Prabowo quer ser um estadista global e tem conseguido o favor de Trump. Em Janeiro, ele alistou a Indonésia no Conselho de Paz de Trump, aparentemente para conseguir um lugar à mesa quando decisões importantes estão a ser tomadas sobre a Palestina.

Os clérigos ficaram horrorizados. O conselho inclui Israel, o mesmo país que bombardeou Gaza até reduzi-la aos escombros. Foi “uma manifestação clara do neocolonialismo”, segundo o Conselho Ulema Indonésio (MUI), um órgão islâmico com força para movimentar votos.

Então Prabowo convocou os clérigos para uma reunião. Ele deve ter sido convincente porque o tom deles mudou para um apoio cauteloso. Dias depois, o governo anunciou que cederia ao MUI e a outras organizações islâmicas 4.000 metros quadrados de terreno – o antigo local da embaixada do Reino Unido em Jacarta – para nova sede.

Infelizmente para Prabowo, a opinião do MUI desde que os EUA e Israel lançaram os seus ataques no sábado, é novamente sair do tabuleiro – independentemente das suas terras recentemente adquiridas.

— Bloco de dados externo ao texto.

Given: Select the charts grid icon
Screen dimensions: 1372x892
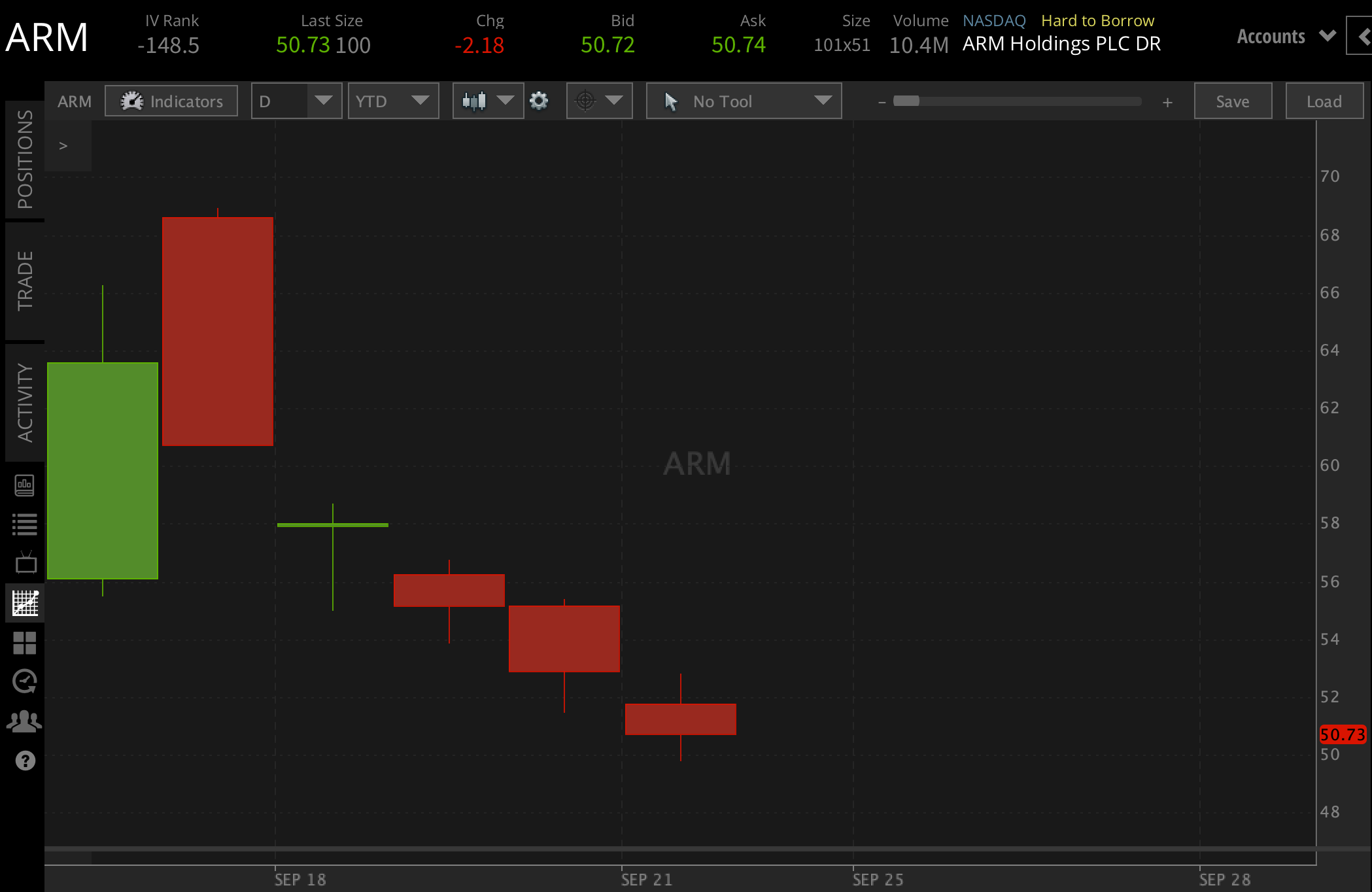Looking at the screenshot, I should point(26,603).
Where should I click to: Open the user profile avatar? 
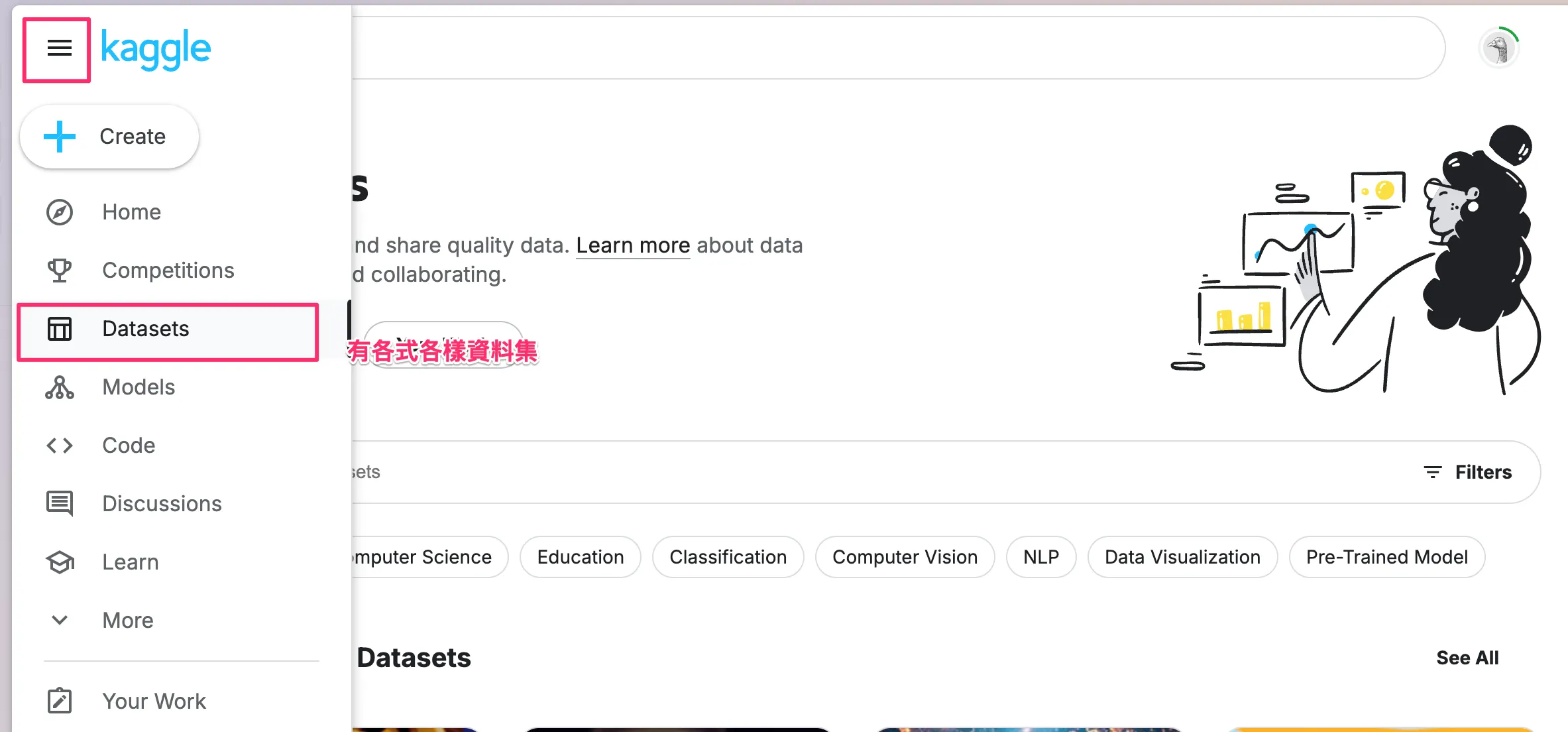[x=1498, y=48]
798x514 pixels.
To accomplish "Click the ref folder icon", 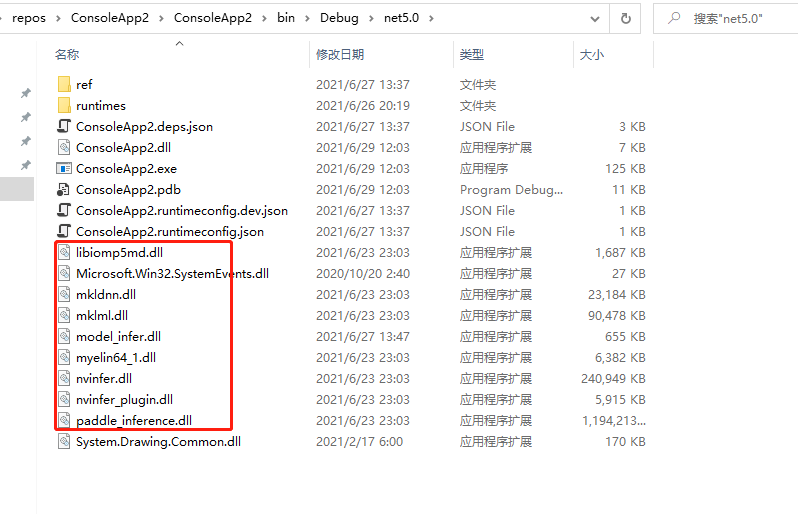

“Os Estados Unidos, que desempenham um papel central na gestão do conflito palestino através do Conselho de Paz, enfrentam uma questão importante”, disse um comunicado do MUI. “Esta estratégia visa verdadeiramente uma paz justa ou está na verdade a fortalecer uma arquitectura de segurança desigual e a enterrar a independência palestiniana?”

O Irão mudou a equação para todos.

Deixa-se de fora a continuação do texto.